===== Data supplied

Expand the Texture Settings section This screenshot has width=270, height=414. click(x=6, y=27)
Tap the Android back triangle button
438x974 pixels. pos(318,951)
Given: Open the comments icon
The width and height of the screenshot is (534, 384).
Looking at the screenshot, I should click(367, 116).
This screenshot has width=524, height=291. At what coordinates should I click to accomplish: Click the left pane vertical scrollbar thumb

==========

Prompt
Search the data above for the word "This", then gather each line in which it appears.

Output of the exercise
Expand the Texture Settings section This screenshot has width=270, height=414. click(x=6, y=27)
This screenshot has width=524, height=291. At what coordinates should I click to accomplish: Click the left pane vertical scrollbar thumb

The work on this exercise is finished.